Chestnuts and Revolutions
Wall Street Journal Europe
November 15, 2004
Editorial
Last February, these columns called for a "Chestnut Revolution" in Ukraine.
With Kiev's famous kashtany in mind, we suggested that this year's
presidential election, heading toward a dramatic climax next Sunday, was a
wonderful opportunity for an outbreak of popular democracy.
Soon after, this little chestnut took on a life of its own in Ukraine.
Pro-democracy activists fighting authoritarian President Leonid Kuchma
embraced Kashtanova Revolutsiya, or Chestnut Revolution, to mobilize
supporters ahead of the poll. The student wing of Rukh, a party which led
the fight for independence back in 1991, calls its Web site
www.kashtan.org.ua and its periodical carries that name. The Internet and
media are flush with references as opposition leader Viktor Yushchenko faces
off against Prime Minister Viktor Yanukovych in the run-off. Mr. Yushchenko
edged the Kuchma prot?©g?© in the first round Oct. 31.
"This looks like a revolutionary movement -- a 'Chestnut Revolution,' as
people say in Ukraine," Grazyna Staniszewska, a Polish member of the
European Parliament who's a monitor for Sunday's poll, told the European
Voice newspaper, comparing Ukraine today to Solidarity-era Poland. "What is
happening now is the triumph of democracy and the birth of civil society,
things that you can only dream of in Russia. . . . [The EU] must help the
Chestnut Revolution."
As any political slogan, the meaning of this one can be easily twisted.
Arguing that the opposition would do anything to win, the Yanukovych
campaign committee last month appealed to President Kuchma "to take all
possible measures to prevent the implementation of 'Chestnut
Revolution-scenarios' and to ensure law and order during the election
process." According to independent election observers, the Kuchma government
did indeed take steps to help their man: Widespread fraud, state
intimidation of media and the harassment of opposition parties and groups
allegedly marred the first round vote.
Along with Ukraine's oligarchs, the Kremlin prays for a Yanukovych victory.

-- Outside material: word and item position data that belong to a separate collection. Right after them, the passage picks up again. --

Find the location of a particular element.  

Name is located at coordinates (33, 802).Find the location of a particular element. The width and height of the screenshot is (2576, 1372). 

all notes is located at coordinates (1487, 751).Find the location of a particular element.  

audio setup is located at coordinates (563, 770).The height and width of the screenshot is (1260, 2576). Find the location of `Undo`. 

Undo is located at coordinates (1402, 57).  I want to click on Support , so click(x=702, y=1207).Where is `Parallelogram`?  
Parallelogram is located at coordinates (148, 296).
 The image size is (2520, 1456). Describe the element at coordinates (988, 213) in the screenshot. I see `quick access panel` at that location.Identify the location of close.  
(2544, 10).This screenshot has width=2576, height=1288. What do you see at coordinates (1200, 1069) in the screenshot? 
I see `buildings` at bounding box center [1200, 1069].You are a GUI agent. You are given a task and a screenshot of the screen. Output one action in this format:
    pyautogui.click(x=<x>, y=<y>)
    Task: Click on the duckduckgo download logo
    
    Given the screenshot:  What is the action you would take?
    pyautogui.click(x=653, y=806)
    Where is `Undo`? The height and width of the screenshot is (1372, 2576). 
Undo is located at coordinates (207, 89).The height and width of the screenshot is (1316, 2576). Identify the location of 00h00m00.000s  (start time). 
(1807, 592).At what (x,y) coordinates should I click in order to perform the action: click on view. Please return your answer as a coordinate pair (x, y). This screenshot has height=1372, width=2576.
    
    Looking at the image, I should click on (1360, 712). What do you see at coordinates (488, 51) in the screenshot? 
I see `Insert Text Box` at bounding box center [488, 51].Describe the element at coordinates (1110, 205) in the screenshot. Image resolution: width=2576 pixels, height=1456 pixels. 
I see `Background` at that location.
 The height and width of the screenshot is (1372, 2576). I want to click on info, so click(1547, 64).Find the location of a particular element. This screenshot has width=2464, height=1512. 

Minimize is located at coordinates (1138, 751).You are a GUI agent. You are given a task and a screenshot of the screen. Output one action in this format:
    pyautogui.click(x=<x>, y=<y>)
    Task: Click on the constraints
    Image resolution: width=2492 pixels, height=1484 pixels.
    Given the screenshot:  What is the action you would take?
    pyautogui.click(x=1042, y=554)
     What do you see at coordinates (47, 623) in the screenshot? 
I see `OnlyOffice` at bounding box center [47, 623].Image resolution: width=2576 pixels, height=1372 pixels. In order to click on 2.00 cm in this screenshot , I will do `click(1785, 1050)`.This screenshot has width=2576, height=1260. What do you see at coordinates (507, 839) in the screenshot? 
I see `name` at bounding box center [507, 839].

President Vladimir Putin found time Friday to make a second visit to Ukraine
in two weeks to campaign for the pro-Russian prime minister. To the
autocrats in Moscow, free elections next door pose a direct challenge to
their ways. Andrei Kokoshin, the head of the Russian Duma's CIS affairs
committee, earlier this month said: "I think we must not rule out an
attempted chestnut coup or a chestnut revolution."
The serendipitous, and ultimately irrelevant, origin of the phrase in our
pages fuels accusations that democracy in Ukraine is some sort of Western
conspiracy. Playing to public fears, the Yanukovych campaign claims that any
"revolution" would be bloody, as if this was 1917.
Let's be clear. In post-Soviet Europe, democratic revolutions have been
homegrown and peaceful -- from Czechoslovakia's 1989 Velvet to Georgia's
Rose Revolution last year. The assertion of popular sovereignty against
illegitimate rulers is the very opposite of a coup. This may be the year of
Ukraine's coming of age. Proving fatalists wrong, the presidential poll
energized the country, showing that democracy can flourish in this region.
Mr. Kuchma could try to rig the poll. Or the retiring president might
join -- rather than get swept up by -- the Chestnut Revolution.